Entre 2005 y 2021, el suicidio le costó a Colombia entre 4,210 y 7,177 millones de dólares. No es solo una cifra: son más de 2.1 millones de años de vida productiva que se perdieron. Años en los que esos jóvenes habrían trabajado, creado, amado, construido familia, pagado impuestos, aportado a la sociedad.Pero el costo real va más allá de lo económico. Cada suicidio afecta directamente a unas seis personas del entorno. Padres que no se perdonan, hermanos que se preguntan qué pudieron haber hecho diferente, amigos que cargan con una culpa que no les corresponde. El duelo por suicidio es particular, más complejo, porque viene cargado de vergüenza y porque la sociedad todavía susurra cuando habla de estos temas.

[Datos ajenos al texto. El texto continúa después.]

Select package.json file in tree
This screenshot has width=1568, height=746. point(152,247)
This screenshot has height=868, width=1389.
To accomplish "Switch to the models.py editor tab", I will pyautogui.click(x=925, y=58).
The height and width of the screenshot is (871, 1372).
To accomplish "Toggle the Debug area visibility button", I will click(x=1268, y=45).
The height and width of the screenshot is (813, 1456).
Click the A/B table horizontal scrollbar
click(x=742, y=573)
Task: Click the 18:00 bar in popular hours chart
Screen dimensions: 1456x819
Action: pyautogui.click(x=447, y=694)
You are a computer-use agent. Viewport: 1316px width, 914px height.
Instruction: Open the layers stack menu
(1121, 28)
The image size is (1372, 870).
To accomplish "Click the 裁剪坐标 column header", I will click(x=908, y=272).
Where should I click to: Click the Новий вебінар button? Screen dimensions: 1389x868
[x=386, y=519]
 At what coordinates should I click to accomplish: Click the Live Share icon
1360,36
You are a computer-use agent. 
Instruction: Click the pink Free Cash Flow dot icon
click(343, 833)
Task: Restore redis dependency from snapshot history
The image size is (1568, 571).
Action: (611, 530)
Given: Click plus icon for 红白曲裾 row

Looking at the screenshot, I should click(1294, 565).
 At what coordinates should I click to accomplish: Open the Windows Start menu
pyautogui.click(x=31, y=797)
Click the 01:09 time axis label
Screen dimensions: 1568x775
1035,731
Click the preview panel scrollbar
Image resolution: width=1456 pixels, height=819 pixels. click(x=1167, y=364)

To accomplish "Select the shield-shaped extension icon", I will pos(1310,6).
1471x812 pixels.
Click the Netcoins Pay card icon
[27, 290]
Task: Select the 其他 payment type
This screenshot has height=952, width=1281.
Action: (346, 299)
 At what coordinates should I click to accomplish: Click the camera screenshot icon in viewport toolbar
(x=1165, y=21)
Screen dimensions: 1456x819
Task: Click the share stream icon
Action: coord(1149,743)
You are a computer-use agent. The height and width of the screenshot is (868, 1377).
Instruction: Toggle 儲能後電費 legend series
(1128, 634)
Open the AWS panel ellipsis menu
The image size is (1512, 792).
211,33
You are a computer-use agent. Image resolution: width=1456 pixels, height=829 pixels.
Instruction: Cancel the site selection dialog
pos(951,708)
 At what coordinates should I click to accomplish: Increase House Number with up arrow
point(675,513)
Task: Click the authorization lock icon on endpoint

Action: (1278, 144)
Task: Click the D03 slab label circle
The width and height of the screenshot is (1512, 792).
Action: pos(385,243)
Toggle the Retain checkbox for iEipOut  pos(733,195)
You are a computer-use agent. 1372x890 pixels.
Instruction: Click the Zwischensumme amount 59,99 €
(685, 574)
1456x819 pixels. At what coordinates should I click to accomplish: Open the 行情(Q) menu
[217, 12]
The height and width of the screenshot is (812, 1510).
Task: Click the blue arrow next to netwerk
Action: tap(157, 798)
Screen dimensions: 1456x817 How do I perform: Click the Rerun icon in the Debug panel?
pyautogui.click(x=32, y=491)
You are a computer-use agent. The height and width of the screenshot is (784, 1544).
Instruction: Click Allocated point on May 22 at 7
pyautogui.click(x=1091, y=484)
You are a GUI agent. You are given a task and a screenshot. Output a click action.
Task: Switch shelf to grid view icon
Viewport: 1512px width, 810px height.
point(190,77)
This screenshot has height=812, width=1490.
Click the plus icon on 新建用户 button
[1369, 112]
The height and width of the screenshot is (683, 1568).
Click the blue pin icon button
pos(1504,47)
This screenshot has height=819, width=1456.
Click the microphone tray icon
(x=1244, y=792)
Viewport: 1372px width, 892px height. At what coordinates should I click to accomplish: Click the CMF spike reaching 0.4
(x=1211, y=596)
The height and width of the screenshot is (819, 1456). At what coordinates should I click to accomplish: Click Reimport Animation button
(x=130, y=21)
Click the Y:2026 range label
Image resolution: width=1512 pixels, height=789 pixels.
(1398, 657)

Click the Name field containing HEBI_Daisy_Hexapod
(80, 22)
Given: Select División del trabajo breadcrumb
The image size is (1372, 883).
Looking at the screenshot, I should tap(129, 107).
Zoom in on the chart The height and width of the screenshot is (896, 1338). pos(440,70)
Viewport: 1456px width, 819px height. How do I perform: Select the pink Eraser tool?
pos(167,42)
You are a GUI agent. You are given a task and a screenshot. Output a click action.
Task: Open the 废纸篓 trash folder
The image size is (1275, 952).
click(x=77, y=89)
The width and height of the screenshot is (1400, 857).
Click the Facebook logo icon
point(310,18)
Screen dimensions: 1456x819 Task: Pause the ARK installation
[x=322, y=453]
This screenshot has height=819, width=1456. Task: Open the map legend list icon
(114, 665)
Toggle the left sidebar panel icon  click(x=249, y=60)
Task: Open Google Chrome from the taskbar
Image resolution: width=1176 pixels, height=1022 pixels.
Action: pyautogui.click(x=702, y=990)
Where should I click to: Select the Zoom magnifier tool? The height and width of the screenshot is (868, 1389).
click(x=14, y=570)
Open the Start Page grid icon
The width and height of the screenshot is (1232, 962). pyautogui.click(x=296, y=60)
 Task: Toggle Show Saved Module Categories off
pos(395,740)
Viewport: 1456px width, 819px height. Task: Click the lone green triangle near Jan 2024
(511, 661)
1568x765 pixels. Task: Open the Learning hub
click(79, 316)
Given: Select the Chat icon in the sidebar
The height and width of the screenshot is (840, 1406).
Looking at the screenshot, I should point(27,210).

No todo es pesimismo. La línea 106 del Ministerio de Salud atiende las 24 horas, y cada departamento tiene sus propias líneas de apoyo. Caldas, por ejemplo, reportó una disminución en los casos durante 2024. Bogotá tiene protocolos específicos para el seguimiento de quienes han hecho intentos. Algunas universidades han creado programas de detección temprana entre sus estudiantes.La clave, dicen quienes saben del tema, está en hablar. En preguntar. En no asumir que «se le va a pasar» o que «solo busca llamar la atención». Porque cuando alguien dice que se quiere morir, aunque sea en broma, algo está pasando. Y ese algo merece toda nuestra atención.
Al final, detrás de cada estadística hay un nombre, una familia rota, un futuro truncado. Y mientras sigamos tratando el suicidio como un tema tabú, como algo de lo que no se habla en la mesa del domingo, seguiremos perdiendo a nuestros muchachos, a nuestros hermanos, a pedazos de nosotros mismos que se van sin despedirse.